There’s still a lot we don’t know about long COVID, which when people infected with COVID-19 continue to experience symptoms long after their infection disappears, including mental fog, fatigue, dizziness, and shortness of breath. They can last weeks, months, or even years after the person first tests positive for the virus.
Doctors estimate that anywhere from a quarter to a third of COVID-19 patients become “long-haulers” and individuals that aren’t vaccinated tend to be more at risk of developing long-term symptoms. But a new study shows that over half of patients hospitalized with COVID-19 early in the pandemic still had symptoms two years later.
The Longest of Long-Haulers
The study, recently published in the Lancet, found that 55% of patients still had at least one COVID-19 symptom two years later, and 68% had symptoms six months after infection.
Researchers from China-Japan Friendship Hospital looked at the records of 1,192 people who had been hospitalized at Jin Yin-tan Hospital in Wuhan, China, and were discharged between January and May 2020. The authors checked in with the participants six months, 12 months, and two years after they were discharged to see if they still had symptoms. The patients also received regular medical evaluations, including pulmonary function tests, CT scans, and six-minute walk tests.
The results show that most patients were generally in poorer health after two years. Many said they suffered from pain, fatigue, depression, anxiety, and had trouble sleeping. Patients who had higher-level respiratory support while hospitalized had more lung problems than others in the long term.

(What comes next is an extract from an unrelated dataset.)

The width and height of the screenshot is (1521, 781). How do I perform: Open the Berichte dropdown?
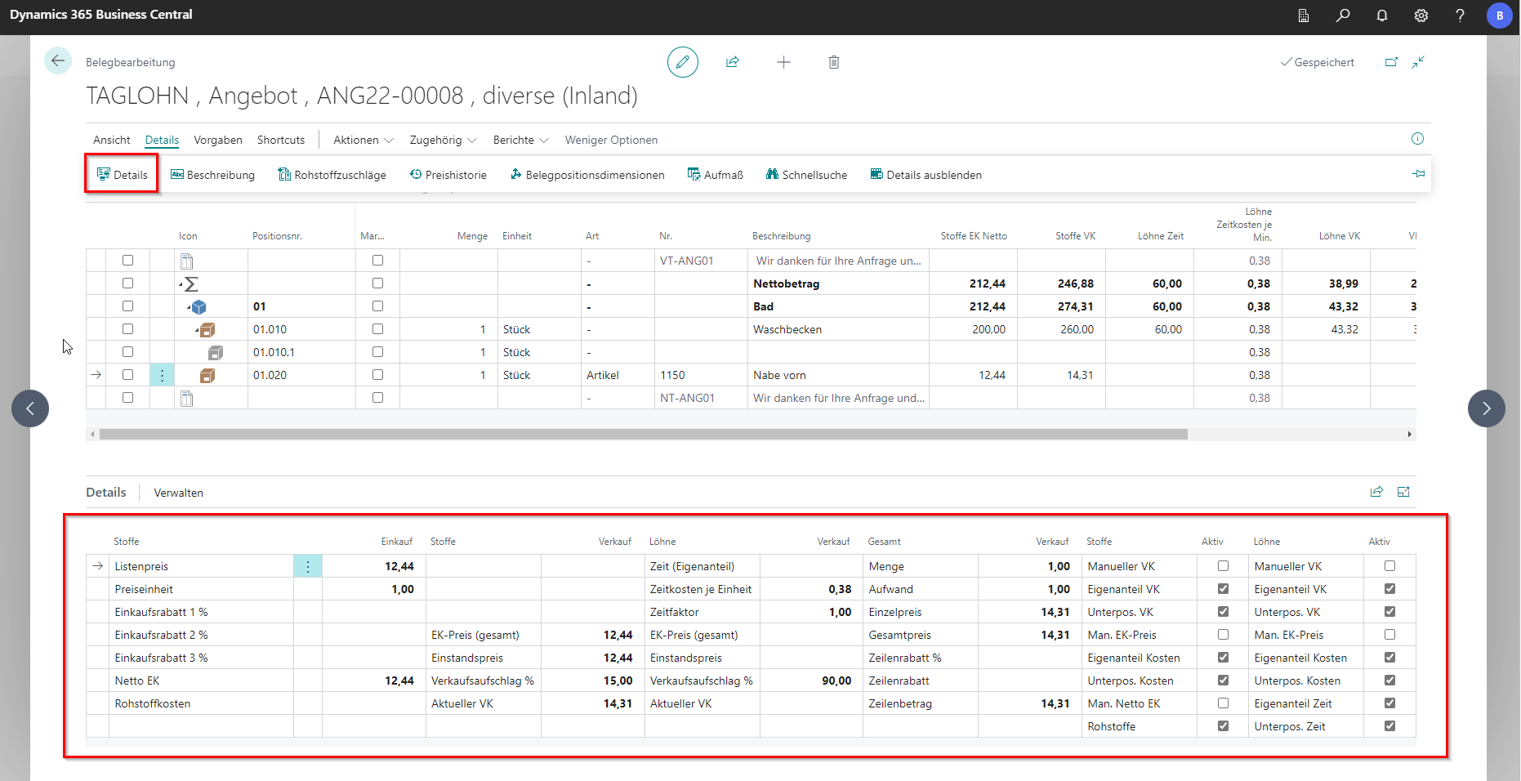(x=520, y=140)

Patients with symptoms also said they went to the doctor more often now than they did before the pandemic. They also reported having a lower quality of life. Most of them had returned to work but it’s not clear in what capacity or if they had taken on as much work as they did before the infection.
Co-author Dr. Bin Cao of China-Japan Friendship Hospital says this study should encourage more providers to ask follow-up questions to their patients after they test positive for COVID-19.

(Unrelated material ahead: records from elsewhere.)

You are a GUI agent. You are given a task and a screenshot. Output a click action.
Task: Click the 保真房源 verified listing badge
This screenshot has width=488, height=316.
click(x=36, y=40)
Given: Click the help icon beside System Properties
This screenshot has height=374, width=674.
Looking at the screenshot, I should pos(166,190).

“There is a clear need to provide continued support to a significant proportion of people who’ve had COVID-19 and to understand how vaccines, emerging treatments, and variants affect long-term health outcomes,” Cao said.

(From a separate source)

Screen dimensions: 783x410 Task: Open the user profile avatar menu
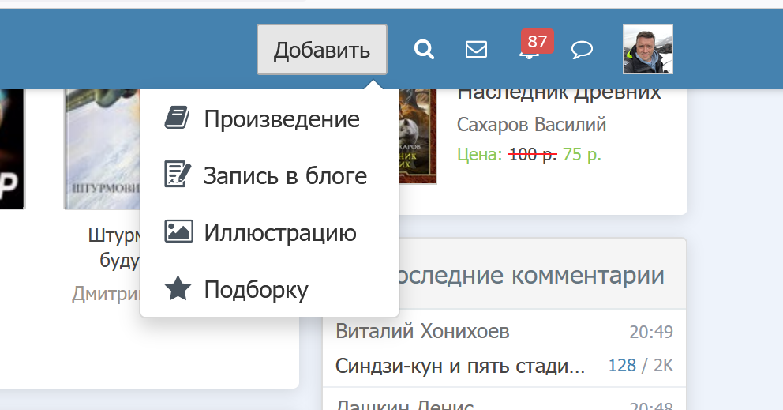(647, 49)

However, the study comes with some limitations. The researchers didn’t compare the results to patients that were hospitalized for non-COVID-19 reasons. Instead, they compared the group to residents living in the community that had never tested positive for COVID-19. This group also had health issues two years later, but only at around half the rate of those with long COVID.
The study also focuses on patients from just one hospital, so the results may not apply to all COVID-19 patients. Another factor to consider is the patient’s length of stay. Patients with COVID-19 early in the pandemic typically stayed in the hospital longer than they do now, which may account for their lasting symptoms. It’s also not clear if the original strain of the virus made these patients sicker compared to those that were infected with the delta or omicron strains of the virus.
The study also didn’t account for whether the person had gotten vaccinated.
Dr. Devang Sanghavi, a critical care specialist at the Mayo Clinic in Jacksonville, Florida, would like to see more studies on long COVID with an emphasis on vaccination status.
“The only thing I know that I can safely offer long COVID patients is vaccination,” said Sanghavi, who was not involved in the study. “When we compare non-vaccinated patients to vaccinated patients and see the incidence of symptoms of long COVID, vaccinated patients have less severe symptoms and less commonly have long COVID.”
Sanghavi says the study should motivate the government to research the effects of long COVID. He believes there could be millions of Americans living with lingering symptoms, but the CDC doesn’t keep track of the number of cases like it does for COVID-19.
“Right now, these patients sometimes seem to be an afterthought,” Sanghavi said. “The study points out potentially how many people will need help. I don’t know if you’ve tried to get an appointment for primary care visit, but it takes potentially weeks or even months in many places. And that’s just for a simple wellness check — forget about long COVID. That’s a lot longer.”
He added that providers also need to learn how to properly treat patients suffering from lingering symptoms. “Our health-care system is not prepared for the kind of influx of patients that this condition will bring,” he said.
Dr. Kristine Erlandson, an associate professor of medicine and infectious disease specialist at the University of Colorado, is recruiting long-haulers for another study on the long-term effects of COVID-19. She said the results line up with what she’s seen in her own work.
“This is similar to what we hear patients in the U.S. saying, that they’re still experiencing symptoms at two years out, particularly in that first spate of patients in the pandemic. We’ve been hearing this anecdotally, so it’s always nice to see things published,” said Erlandson, who was not involved in the study.
She also pointed out that some patients start to get better after 12 months but then get worse after two years.
“I think these long studies are interesting to see it’s not a progressive improvement. People are kind of fluctuating in terms of their improvements,” she said. It can also have a dramatic effect on a person’s quality of life.
“Unless they have some kind of treatments, I do worry that it is going to have some long-term impact on disability and in function for some patients,” she said.